Leximancer makes automatic concept maps of text data collections. First, it creates a map of the documents it collects. Then it constructs concept keys. Leximancer can be used to discover ideas or names linked to an initial concept, such as whether two suspect names refer to the same thing—for instance aliases or a group of closely linked corporations. The technology behind Leximancer is based on Bayesian theory, meaning that by examining the bits and pieces of evidence, it can predict what associations exist.
Leximancer examines the words that make up a sentence in order to predict the concepts being discussed in a document or a collection of text, such as newsgroups, chat files, e-mails, etc. (see Figure 5.7). One of the most important innovations of this system is its ability to learn automatically and efficiently which words predict which concepts for a wide range of concepts across large groups of documents. A very important characteristic of these concepts is that they are defined in advance using only a small number of seed words, often as few as one word.
Figure 5.7: A Leximancer concept map of 155 Internet news groups.
Lextek basically provides a text-profiling engine that can sort through large amounts of data looking for keywords and trying to discern if someone is up to something nefarious. The tool kit could be used either by police departments (for sorting through data on someone's hard drive) or by agencies such as the FBI, CIA, and NSA for watching traffic on the Internet or for scanning other communications. The text mining tool kit can be integrated into an application using C/C++ or other similar programming language. Lextek provides the underlying text-searching technologies, allowing other developers to build their specific forensic application around them. Lextek offers a wide range of document management systems using text-indexing technologies. Its products include the following:
Onix Toolkit for adding full-text indexing search and retrieval to applications
Lextek Profiling Engine for automatically classifying, routing, and filtering electronic text according to user-defined profiles
LanguageIdentifier for identifing what language and character set a document is written in (it supports 260 language and encoding modules)
Other Lextek text mining tool kits include the following:
RouteX Document Classifier which uses rules to route documents
Brevity Document Summarizer which generates summaries of documents for users
SpellWright Spellchecking and PhonMatch Phonetic Toolkits
Typically, building text-search technologies that are competitive speed-wise and that have more than basic functionality is a huge process. For this reason, developers and companies that need this kind of functionality typically license the text-search and categorization technologies from a vendor, such as Lextek.
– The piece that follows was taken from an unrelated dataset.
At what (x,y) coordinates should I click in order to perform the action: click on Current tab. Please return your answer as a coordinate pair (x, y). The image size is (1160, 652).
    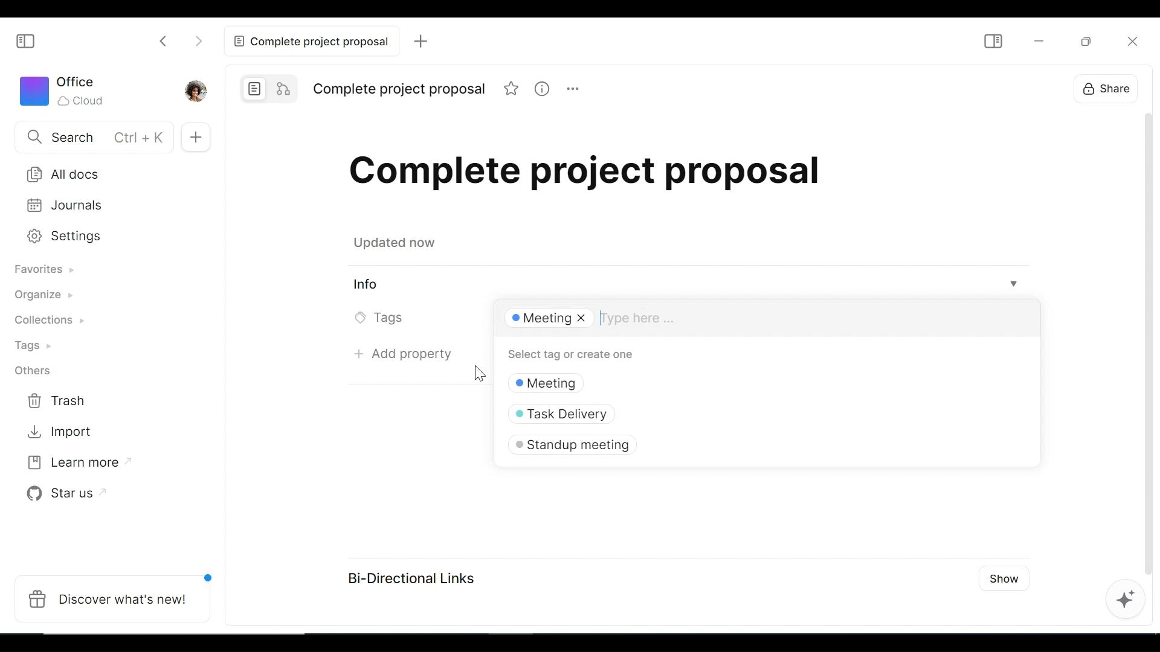
    Looking at the image, I should click on (309, 41).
A user requiring text-indexing and search technology would use the Onix engine, while the technology used to locate documents by their subject matter would require the licensing of their Profiling Engine kit.
The main difference is that Onix is better for a specific set of data (such as a database, file system, etc.) where multiple searches are going to be performed. The reason for this is that it takes time to build the index where all the words are. On the other hand, the Lextek Profiling Engine is better suited for filtering and categorizing documents that are in a stream of data. An example of this would be an e-mail stream, scanners watching Internet traffic, etc., where this is done once on a document and not performed on that same document again. Either would be appropriate for integration into criminal analysis software, though this would probably depend a lot on the specific application.
Semio offers taxonomy-building and content-mapping tools for automating the process of creating searchable, hierarchical directories for intranets and portal applications. Semio's text mining toolkit consists of a core concept-mapping engine, lexical tools and utilities, client visualization software, and administrative tools and utilities. Semio also provides a text mining tool that features a GUI front end coupled with a back-end, server-based, concept-mapping engine that users can deploy across multiple platforms.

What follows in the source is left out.